State Rep. Tina Orwall (D-Des Moines) sponsored the new law that says every rape kit must be tested moving forward. The law also establishes a committee to help victims get help faster.
"We don't want a victim to have to get in a car and have to travel 40 minutes or not go in and have the rape kit conducted. There's no justice for that victim. There's no ability to catch a serial rapist when you aren't helping them at that moment," Orwall said.
The changes could help future victims get help. But the Seattle teacher is left wondering why she endured the five-hour exam.
"It's degrading and humiliating," she said. "It would be nice to know that when you lay on this bed in this room in front of all these people and they swab and take photographs of your naked body, that the evidence was for something."
A few months after the teacher went to Swedish Ballard to report being raped, the hospital changed its protocol.
"Swedish began offering the option for patients who were victims of a sexual assault to be transferred to Swedish First Hill for a forensic exam during the summer of 2014. This service was added to ensure we continue to provide continuity of care and increase access to the best possible care and support for our patients," said a hospital spokesperson.
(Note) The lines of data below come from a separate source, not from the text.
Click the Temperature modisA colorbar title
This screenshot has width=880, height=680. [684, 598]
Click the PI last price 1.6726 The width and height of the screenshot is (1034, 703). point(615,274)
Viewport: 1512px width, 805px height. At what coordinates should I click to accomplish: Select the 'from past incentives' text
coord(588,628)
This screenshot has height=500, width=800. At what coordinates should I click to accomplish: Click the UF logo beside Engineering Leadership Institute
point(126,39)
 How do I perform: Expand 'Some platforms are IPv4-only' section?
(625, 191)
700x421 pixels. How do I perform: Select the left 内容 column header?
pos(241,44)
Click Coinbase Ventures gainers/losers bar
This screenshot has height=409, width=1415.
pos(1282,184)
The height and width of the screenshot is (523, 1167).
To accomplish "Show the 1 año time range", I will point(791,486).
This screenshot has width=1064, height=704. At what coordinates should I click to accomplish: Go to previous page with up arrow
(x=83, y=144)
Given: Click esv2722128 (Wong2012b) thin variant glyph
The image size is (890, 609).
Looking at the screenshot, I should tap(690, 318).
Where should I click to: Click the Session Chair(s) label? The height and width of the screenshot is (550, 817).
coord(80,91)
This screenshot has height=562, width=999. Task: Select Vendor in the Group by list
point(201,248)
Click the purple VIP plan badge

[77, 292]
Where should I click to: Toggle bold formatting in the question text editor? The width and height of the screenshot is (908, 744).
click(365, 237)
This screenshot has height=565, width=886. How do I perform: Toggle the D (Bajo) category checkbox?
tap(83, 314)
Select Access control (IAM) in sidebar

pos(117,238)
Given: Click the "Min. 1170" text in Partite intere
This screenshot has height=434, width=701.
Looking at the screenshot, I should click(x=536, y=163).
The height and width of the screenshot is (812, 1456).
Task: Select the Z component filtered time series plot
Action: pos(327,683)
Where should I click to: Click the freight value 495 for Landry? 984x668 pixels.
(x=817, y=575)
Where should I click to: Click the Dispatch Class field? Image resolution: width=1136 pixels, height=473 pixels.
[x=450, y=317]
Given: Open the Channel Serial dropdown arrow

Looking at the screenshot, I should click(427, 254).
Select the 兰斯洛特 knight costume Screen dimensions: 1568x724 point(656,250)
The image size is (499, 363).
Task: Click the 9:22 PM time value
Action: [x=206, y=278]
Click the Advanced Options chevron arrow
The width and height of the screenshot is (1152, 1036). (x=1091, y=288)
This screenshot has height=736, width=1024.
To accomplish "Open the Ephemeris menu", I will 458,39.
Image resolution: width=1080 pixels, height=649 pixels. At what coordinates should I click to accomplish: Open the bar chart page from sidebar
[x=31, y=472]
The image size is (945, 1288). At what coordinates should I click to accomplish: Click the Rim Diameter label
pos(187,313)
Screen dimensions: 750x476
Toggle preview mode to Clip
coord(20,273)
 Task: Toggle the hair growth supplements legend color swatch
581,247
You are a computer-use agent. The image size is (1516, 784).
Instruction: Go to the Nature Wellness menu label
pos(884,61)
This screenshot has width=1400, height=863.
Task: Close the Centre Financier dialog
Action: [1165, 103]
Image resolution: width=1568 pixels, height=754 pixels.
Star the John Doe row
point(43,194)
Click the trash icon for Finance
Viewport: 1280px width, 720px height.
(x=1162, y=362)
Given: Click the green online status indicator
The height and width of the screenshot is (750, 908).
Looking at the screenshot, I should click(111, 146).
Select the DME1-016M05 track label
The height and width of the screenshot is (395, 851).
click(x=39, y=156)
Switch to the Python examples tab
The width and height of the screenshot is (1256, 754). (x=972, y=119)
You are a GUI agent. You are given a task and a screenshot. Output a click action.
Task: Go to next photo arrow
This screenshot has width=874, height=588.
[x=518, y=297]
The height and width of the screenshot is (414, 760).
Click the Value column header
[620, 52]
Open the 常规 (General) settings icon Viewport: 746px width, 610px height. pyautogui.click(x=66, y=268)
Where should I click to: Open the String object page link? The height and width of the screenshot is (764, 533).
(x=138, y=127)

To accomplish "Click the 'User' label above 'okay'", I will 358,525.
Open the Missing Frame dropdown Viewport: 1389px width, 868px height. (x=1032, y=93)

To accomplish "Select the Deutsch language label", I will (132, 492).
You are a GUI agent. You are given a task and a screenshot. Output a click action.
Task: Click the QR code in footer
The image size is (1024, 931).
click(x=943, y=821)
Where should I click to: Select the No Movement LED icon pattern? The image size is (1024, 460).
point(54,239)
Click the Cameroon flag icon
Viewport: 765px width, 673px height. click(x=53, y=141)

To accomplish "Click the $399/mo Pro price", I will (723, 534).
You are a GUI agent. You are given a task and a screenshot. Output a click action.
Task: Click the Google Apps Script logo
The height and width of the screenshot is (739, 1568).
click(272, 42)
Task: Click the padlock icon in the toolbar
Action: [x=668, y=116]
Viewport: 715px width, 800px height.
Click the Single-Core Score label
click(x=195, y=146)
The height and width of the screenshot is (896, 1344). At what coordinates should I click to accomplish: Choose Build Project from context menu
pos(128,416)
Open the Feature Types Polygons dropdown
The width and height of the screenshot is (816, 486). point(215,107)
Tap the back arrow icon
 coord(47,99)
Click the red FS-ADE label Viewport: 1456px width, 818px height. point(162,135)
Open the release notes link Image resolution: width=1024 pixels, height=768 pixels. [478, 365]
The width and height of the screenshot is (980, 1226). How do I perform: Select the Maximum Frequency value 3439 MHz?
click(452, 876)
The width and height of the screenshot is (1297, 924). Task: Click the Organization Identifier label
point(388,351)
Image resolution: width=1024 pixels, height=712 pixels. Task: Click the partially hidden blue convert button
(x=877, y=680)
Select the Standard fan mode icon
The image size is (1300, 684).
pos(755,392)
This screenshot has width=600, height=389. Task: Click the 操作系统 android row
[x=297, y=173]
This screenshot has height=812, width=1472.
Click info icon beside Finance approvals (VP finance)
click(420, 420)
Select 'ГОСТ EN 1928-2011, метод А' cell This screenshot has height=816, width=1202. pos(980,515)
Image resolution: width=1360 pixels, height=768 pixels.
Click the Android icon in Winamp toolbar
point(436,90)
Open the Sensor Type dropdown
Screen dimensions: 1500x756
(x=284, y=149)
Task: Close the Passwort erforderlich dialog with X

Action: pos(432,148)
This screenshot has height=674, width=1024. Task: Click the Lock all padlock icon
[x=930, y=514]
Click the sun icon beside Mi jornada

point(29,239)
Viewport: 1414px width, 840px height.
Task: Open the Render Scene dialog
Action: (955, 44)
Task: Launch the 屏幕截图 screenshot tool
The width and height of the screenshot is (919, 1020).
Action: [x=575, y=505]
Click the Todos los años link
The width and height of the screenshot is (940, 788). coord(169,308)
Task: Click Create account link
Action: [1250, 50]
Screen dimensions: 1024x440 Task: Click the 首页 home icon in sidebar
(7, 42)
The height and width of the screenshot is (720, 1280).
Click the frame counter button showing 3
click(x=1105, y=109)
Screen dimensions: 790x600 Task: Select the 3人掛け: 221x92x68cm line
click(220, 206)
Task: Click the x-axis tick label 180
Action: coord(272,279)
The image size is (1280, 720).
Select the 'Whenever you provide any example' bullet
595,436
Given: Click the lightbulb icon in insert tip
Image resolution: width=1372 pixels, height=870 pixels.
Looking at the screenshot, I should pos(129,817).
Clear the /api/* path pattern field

Swedish First Hill still doesn't have a forensic nurse on staff, but has arranged for Harborview's nurse examiner to come to the Swedish First Hill Emergency room to conduct rape exams when needed.
In August, 2014, Harborview also expanded that service to cover Seattle Children's Hospital, according to Terri Stewart, the coordinator of the Sexual Assault Nurse Examiner Program at Harborview. Stewart said that later this year, Harborview plans to expand its service to cover the UW Medical Center, Northwest Hospital & Medical Center and Valley Medical Center in Renton.
East of Seattle, Evergreen Medical Center is the only hospital in King County to have a forensic nurse examiner on call around the clock to conduct rape exams and collect rape kits.